See What’s Missing

Vogel, Azevedo take reductive approach to ‘New Work’ at RNG Gallery

Faceless portraits and figure paintings minus torso and head. Mountain vistas like blueberry, raspberry and lemon dribbled ice cream sundaes. RNG Gallery promised it wouldn’t lose its edge when it relocated east in Council Bluffs. For the most part, its inaugural exhibit delivers

           

New Work: Stephen Azevedo and Christina Renfer Vogel offers five large landscapes named after famous mountain peaks from him and nine medium and small portraits and figures from her. All New Work are oil on canvas, and though they are strikingly different in subject and style, they share a possible theory or school of art regardless of their individual aesthetic.

 

Vogel, the development manager at the Bemis Center for Contemporary Arts, is an adjunct instructor in painting at UNO and Bellevue University and a frequent exhibiting artist in the Omaha area and on both coasts. She will also be featured in a Governor’s Residence Exhibition sponsored by the Nebraska Arts Council next spring.

 

The more elusive Azevedo, an Omaha artist, made a big splash in the art scene in 2010 with his provocative installation, Heavens to Mergatroid, in the Bemis Underground that drew graphic attention to the Manson Murder rampage in 1969 and its media coverage. His current work is more abstract and introspective.

 

In fact, it can be said that both artists in this show take a more indirect and minimal approach to their separate subject matter, thus placing greater demands on, and presumably greater rewards for the viewer.

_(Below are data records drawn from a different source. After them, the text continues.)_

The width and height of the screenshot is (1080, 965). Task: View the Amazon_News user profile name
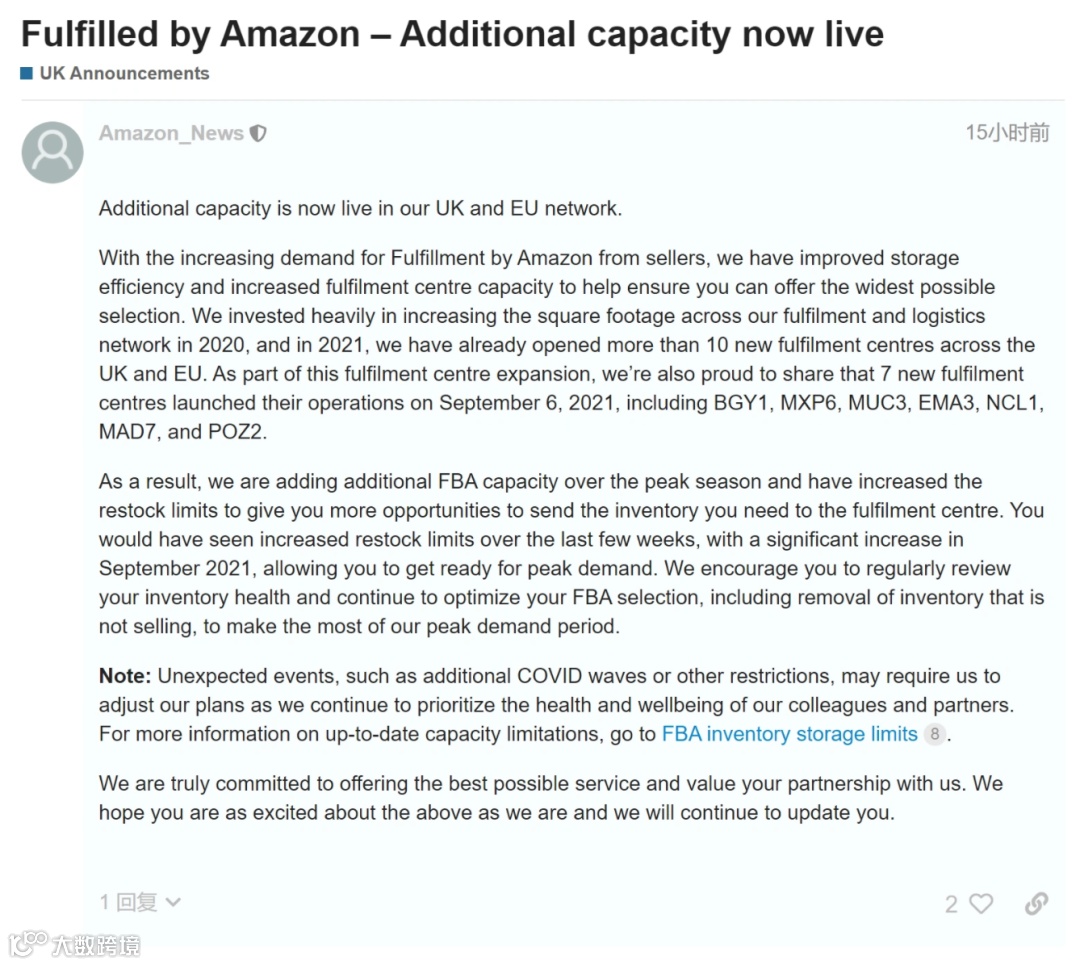[171, 133]
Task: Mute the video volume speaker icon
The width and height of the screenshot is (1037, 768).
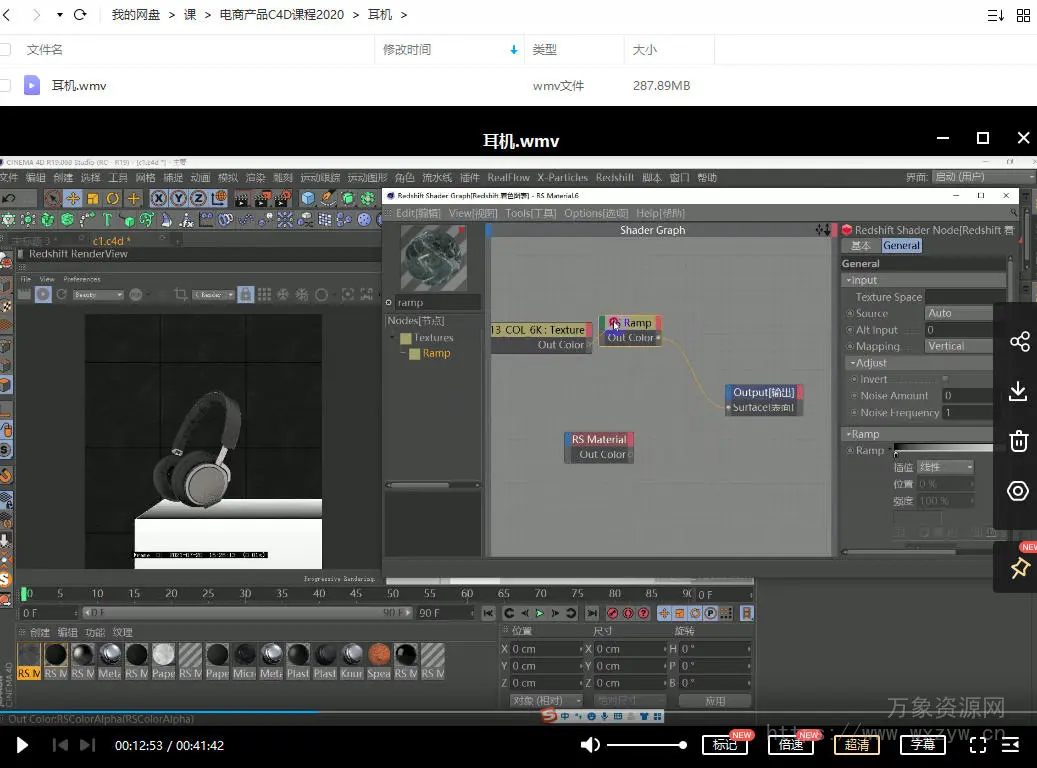Action: click(590, 745)
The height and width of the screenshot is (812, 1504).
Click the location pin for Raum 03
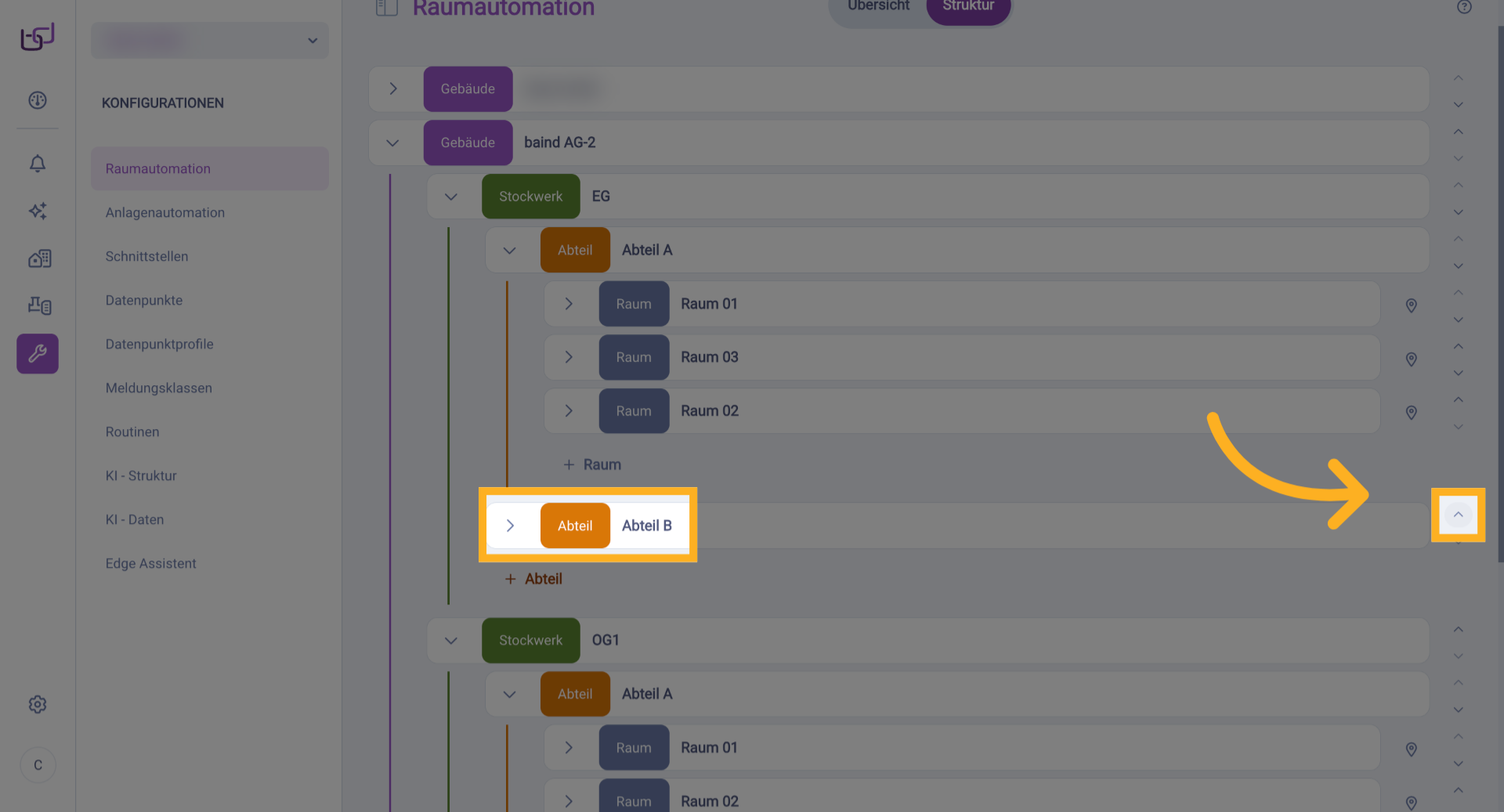[1411, 359]
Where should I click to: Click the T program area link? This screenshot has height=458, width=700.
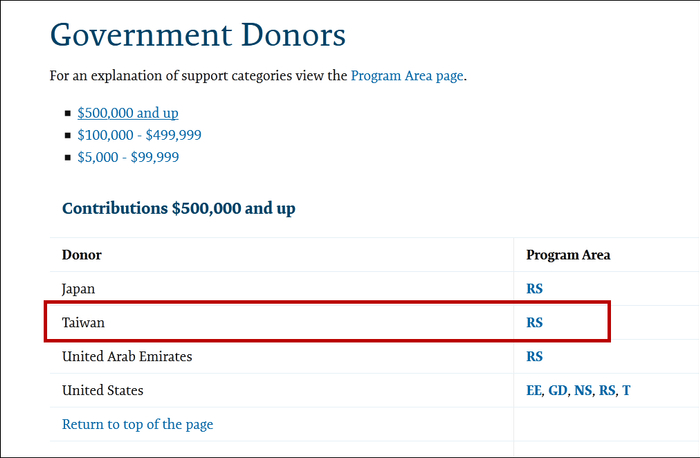coord(626,391)
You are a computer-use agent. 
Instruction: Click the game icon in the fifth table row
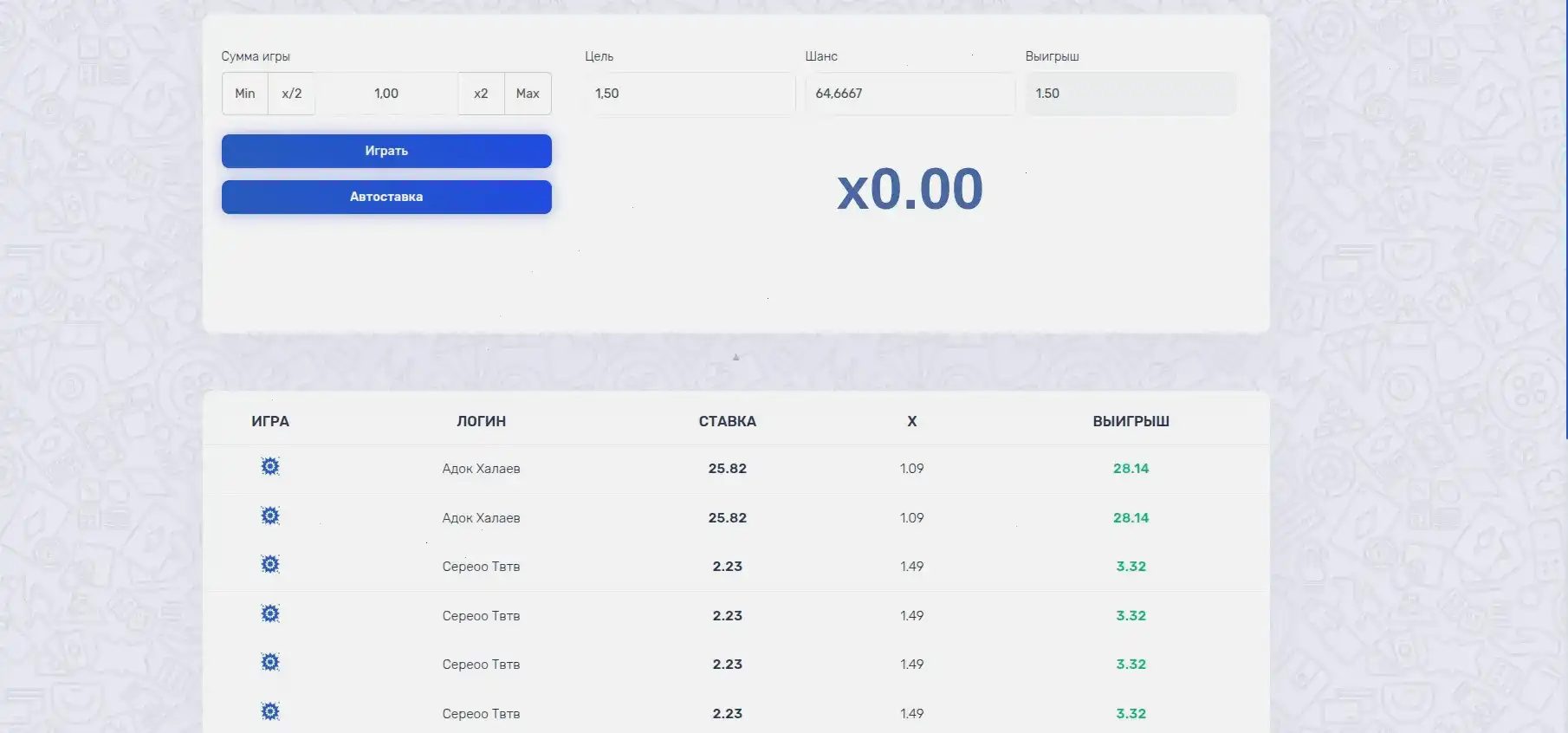270,663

At least that is a bond Azevedo and Vogel share as indicated in their brief artist statements

 

“My portraits have often invited viewers to confront the subject through a direct gaze,” Vogel says. “I intend for (these) portraits to be true representations…but without access to the face, the figures become at once anonymous and familiar, inviting the viewer to construct narratives and connect in a new way.”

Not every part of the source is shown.